Hintergrund des Wettbewerbs ist die Neuorganisation der gemeindlichen Gebäude in Feudenheim.
Derzeit gibt es an der Johannes-und an der Epiphaniaskirche jeweils ein Ensemble aus Kirche,
Gemeinde-und Pfarrhaus sowie Kita. Mit Blick auf die Entwicklung der Gemeindemitgliederzahl ist
das nicht mehr finanzierbar. Daher wird die Evangelische Bezirksgemeinde Mannheim in Feudenheim
zukunftsorientiert investieren: Anstelle des jetzigen Bonhoeffer-Hauses an der Johanneskirche
wird ein neues Gemeindehaus mit fünfgruppiger Kita gebaut.

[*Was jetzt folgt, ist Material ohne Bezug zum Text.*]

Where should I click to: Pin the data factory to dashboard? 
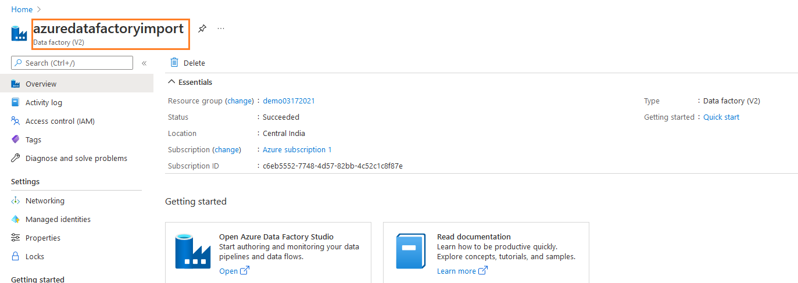point(202,28)
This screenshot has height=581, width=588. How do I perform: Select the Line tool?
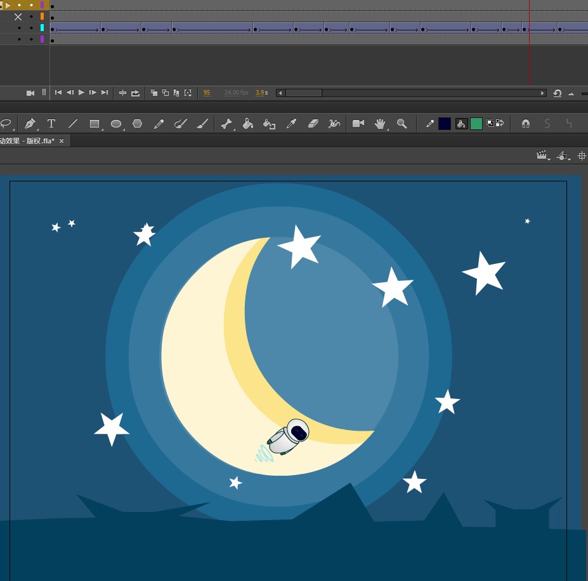[73, 124]

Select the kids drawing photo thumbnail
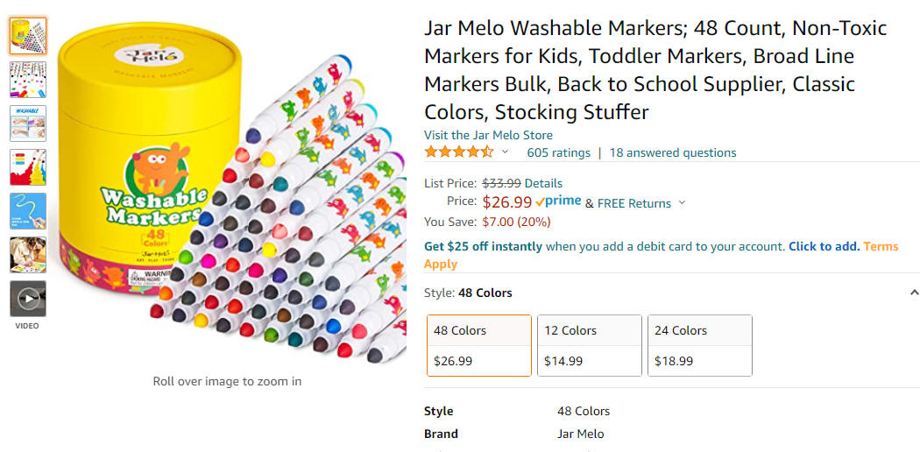27,255
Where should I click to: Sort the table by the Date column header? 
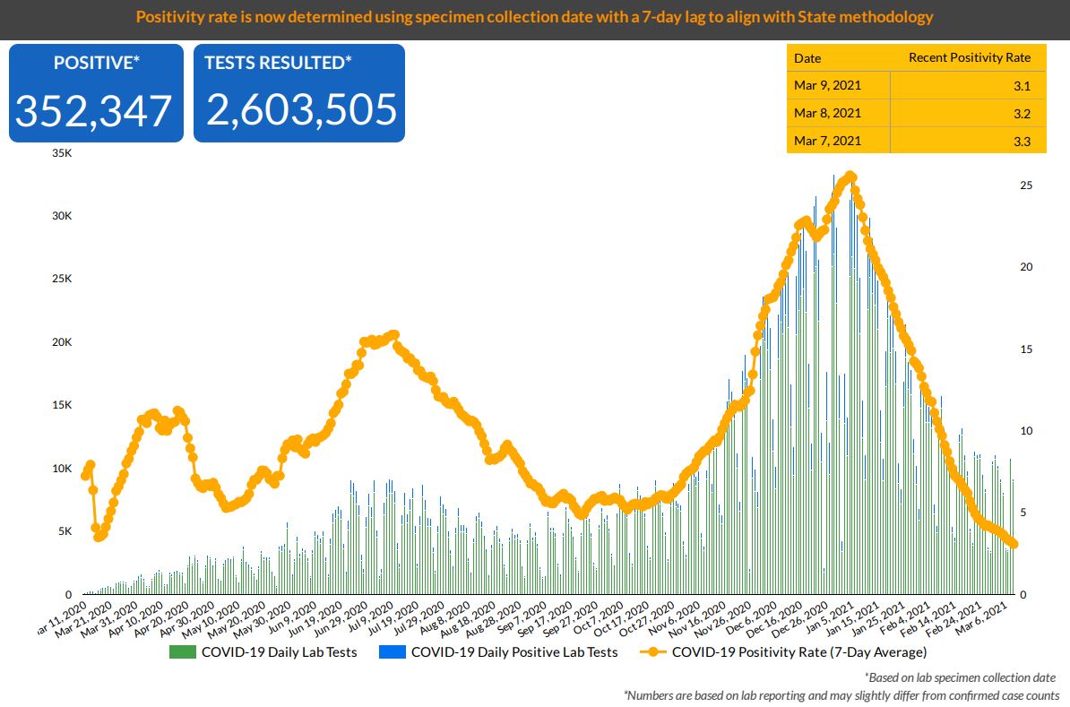(807, 58)
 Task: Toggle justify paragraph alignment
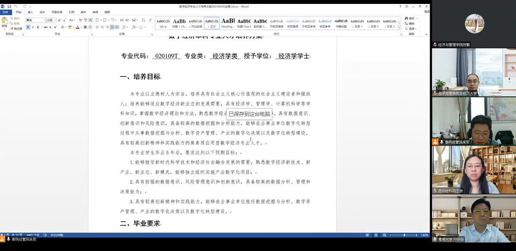click(112, 27)
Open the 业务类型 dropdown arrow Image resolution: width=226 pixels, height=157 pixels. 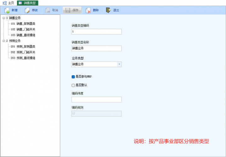(119, 64)
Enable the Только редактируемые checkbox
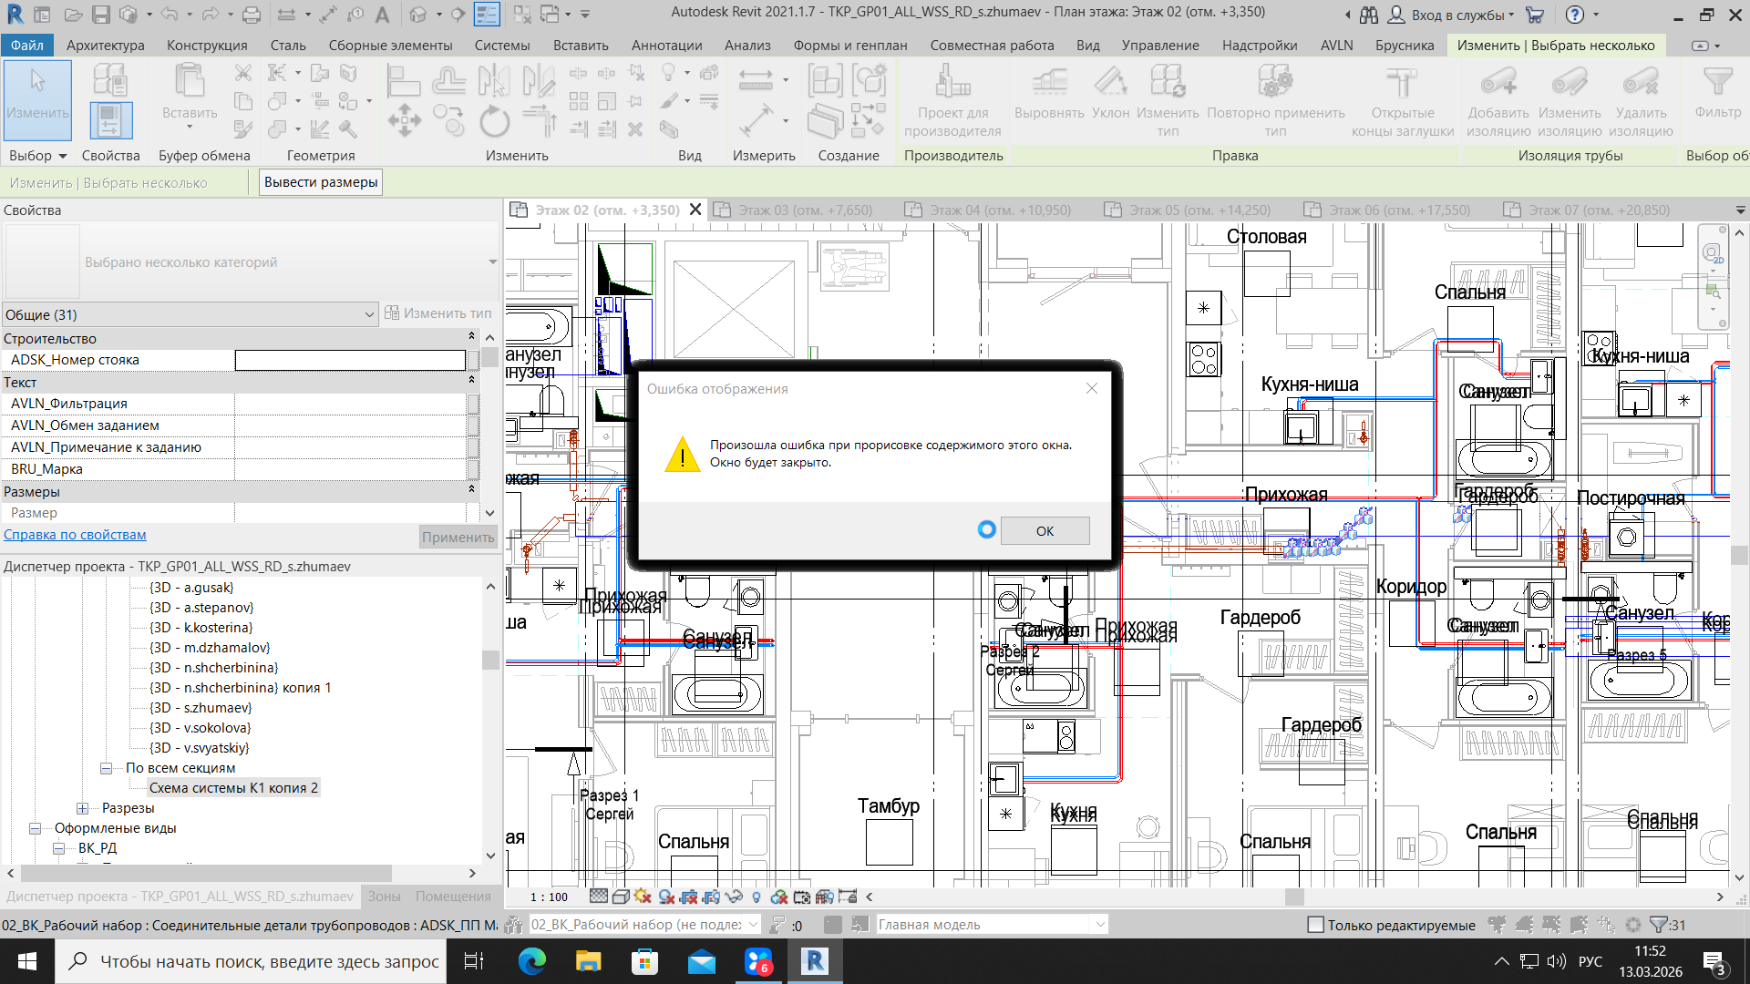 point(1315,925)
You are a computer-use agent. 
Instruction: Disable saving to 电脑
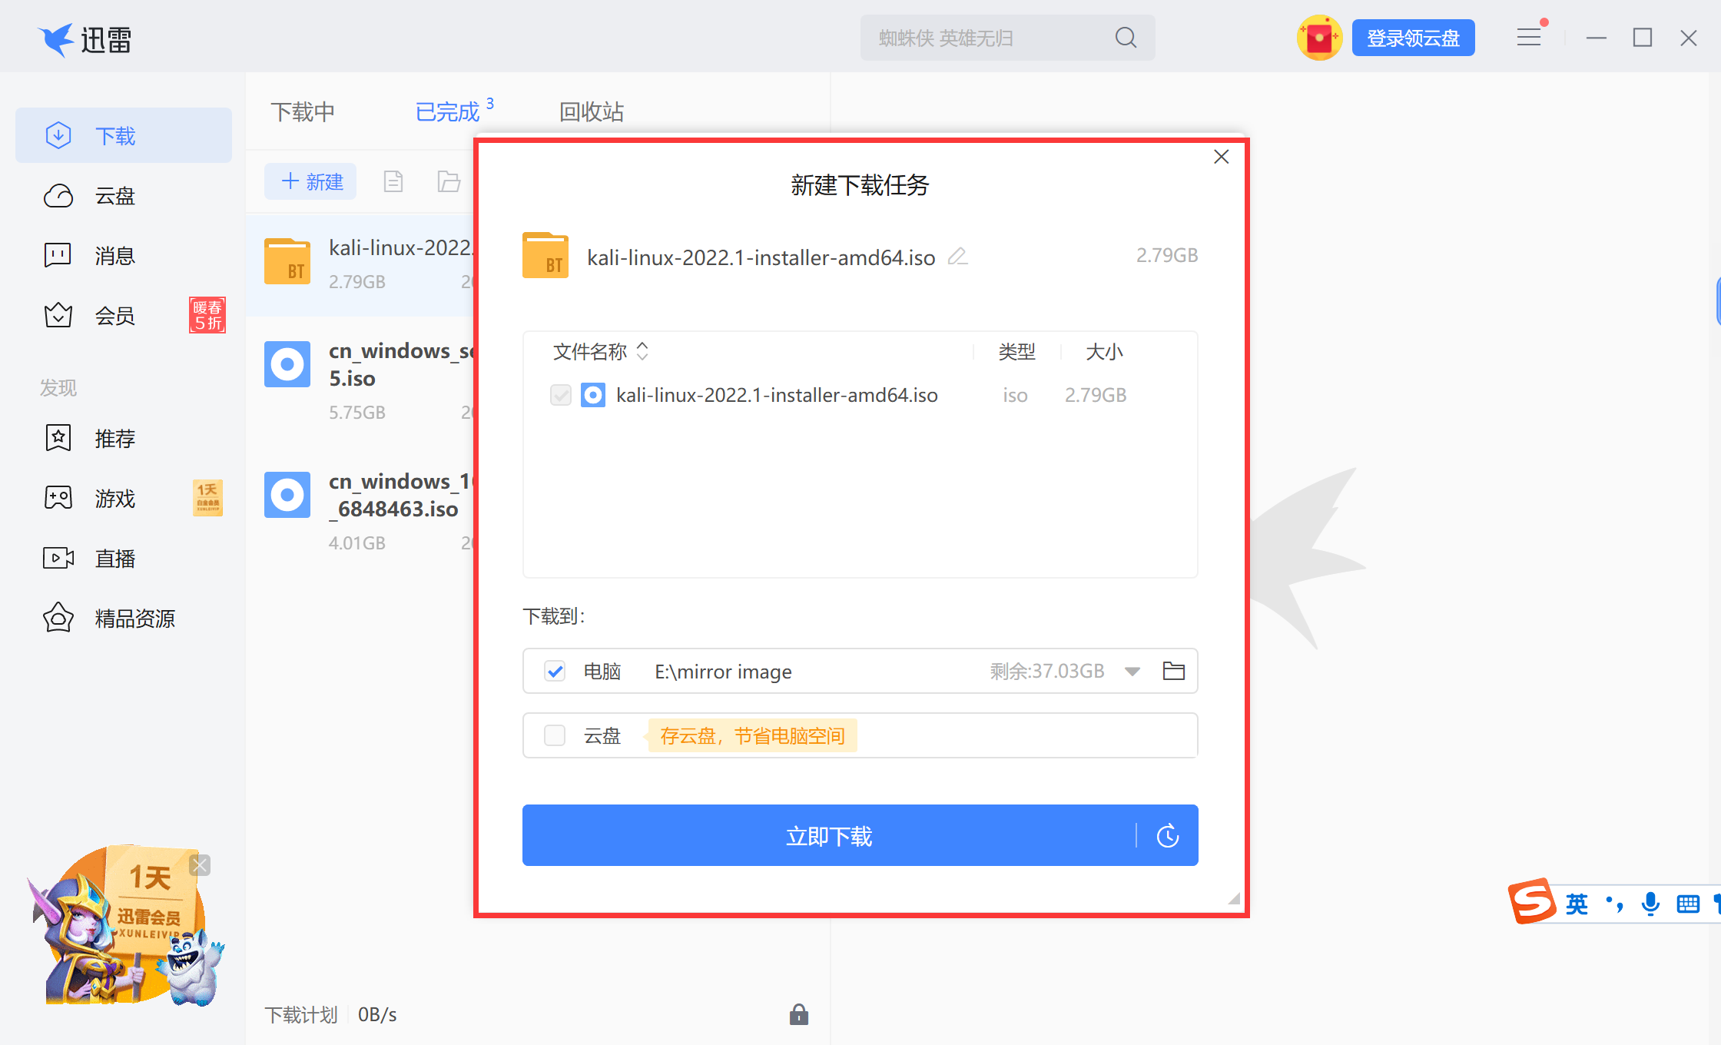coord(554,671)
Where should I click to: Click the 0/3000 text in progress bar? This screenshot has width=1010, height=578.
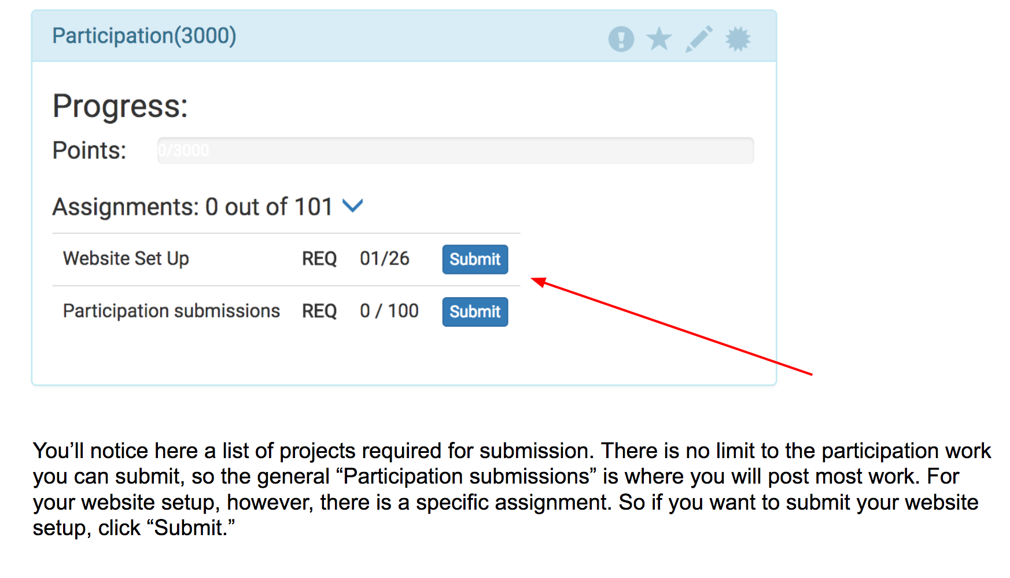tap(183, 151)
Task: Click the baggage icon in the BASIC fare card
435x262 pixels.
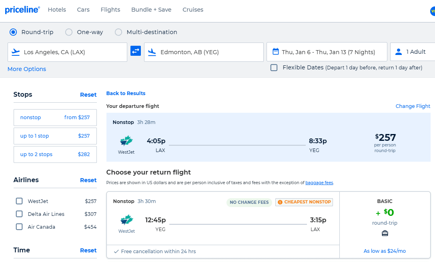Action: click(x=385, y=233)
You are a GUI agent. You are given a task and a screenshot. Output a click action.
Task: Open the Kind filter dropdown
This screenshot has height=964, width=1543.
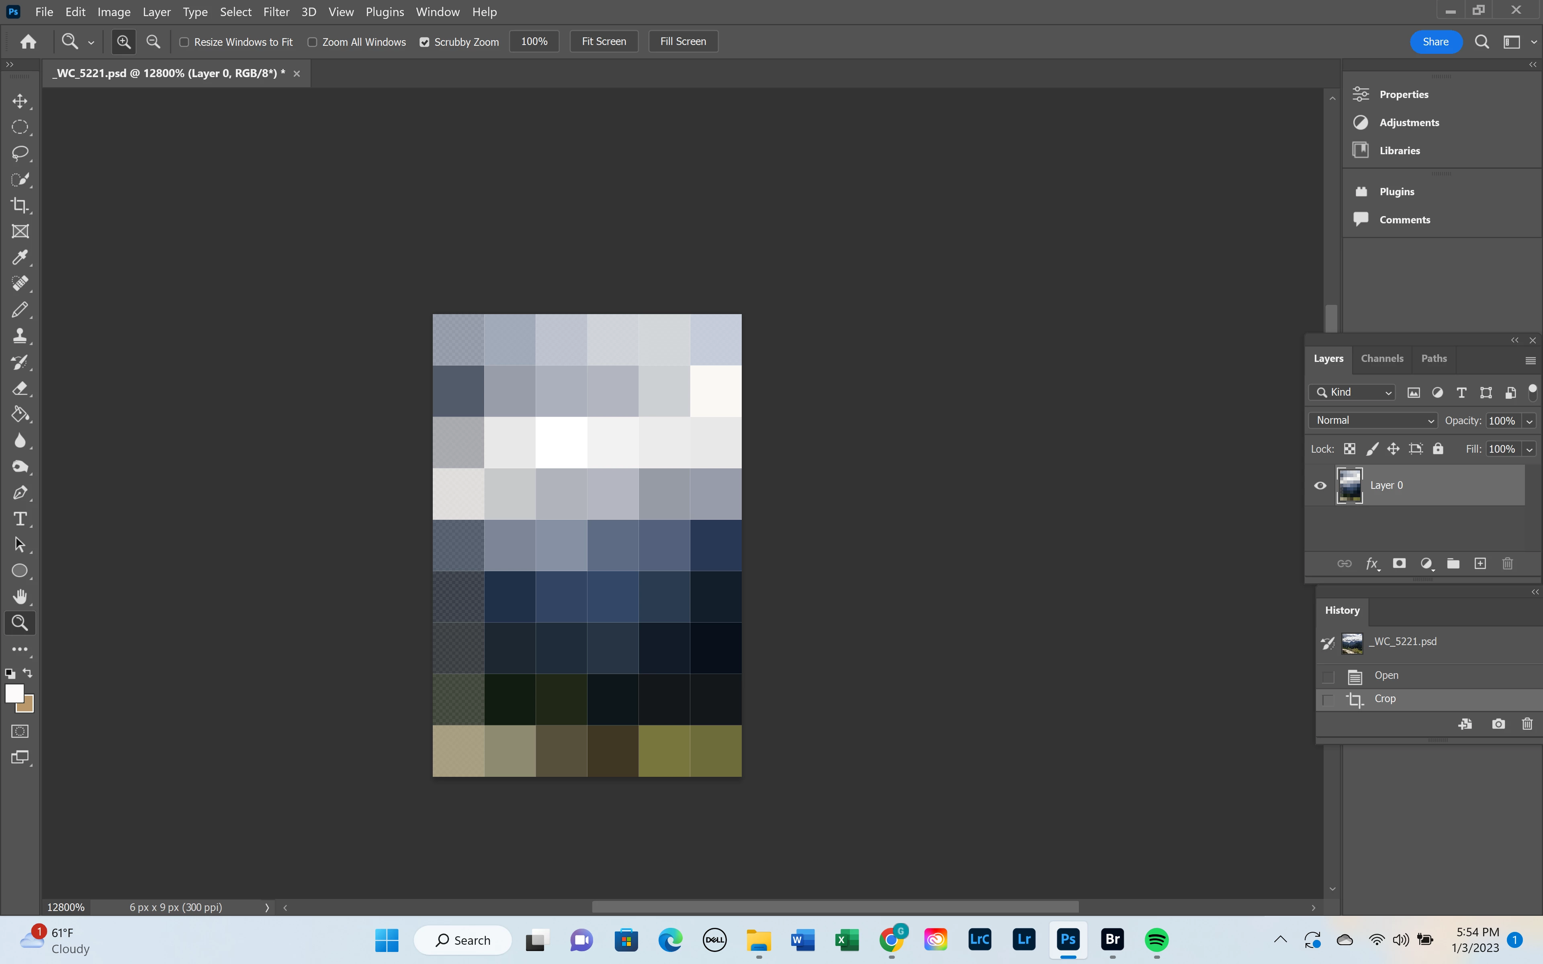(1352, 392)
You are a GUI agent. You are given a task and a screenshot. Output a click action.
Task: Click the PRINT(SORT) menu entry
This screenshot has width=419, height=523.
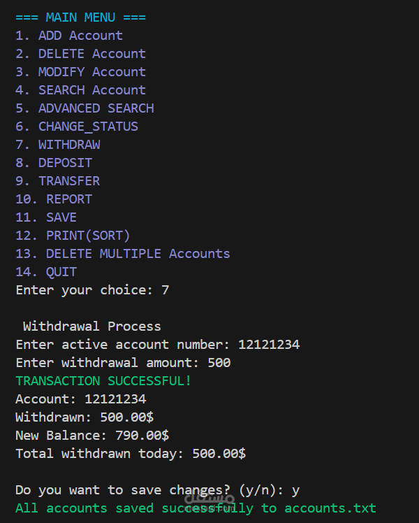73,236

Dieses Vorhaben, für das demnächst
ein Wettbewerb ausgeschrieben wird, wird durch den Verkauf des Epiphaniasgeländes mitfinanziert.
Welcher Investor den Zuschlag für das Epiphanias-Projekt erhält, entscheidet die Evangelische
Kirche in Mannheim. (dv)

Bildunterschrift: Präsentieren die vier Sieger-Entwürfe des Ideenwettbewerbs für das Epiphanias-
Gelände: (v.l.n.r.) Dr. Werner Besier (Förderer Epiphanias e.V.), Dorothea Horz (Vorsitzende Ältestenkreis),
Steffen Jooß (Direktor Evangelische Kirchenverwaltung), Dorothee Löhr (Gemeindepfarrerin),
Prof. Johannes Eisele (Jury-Vorsitzender). Foto: de Vos.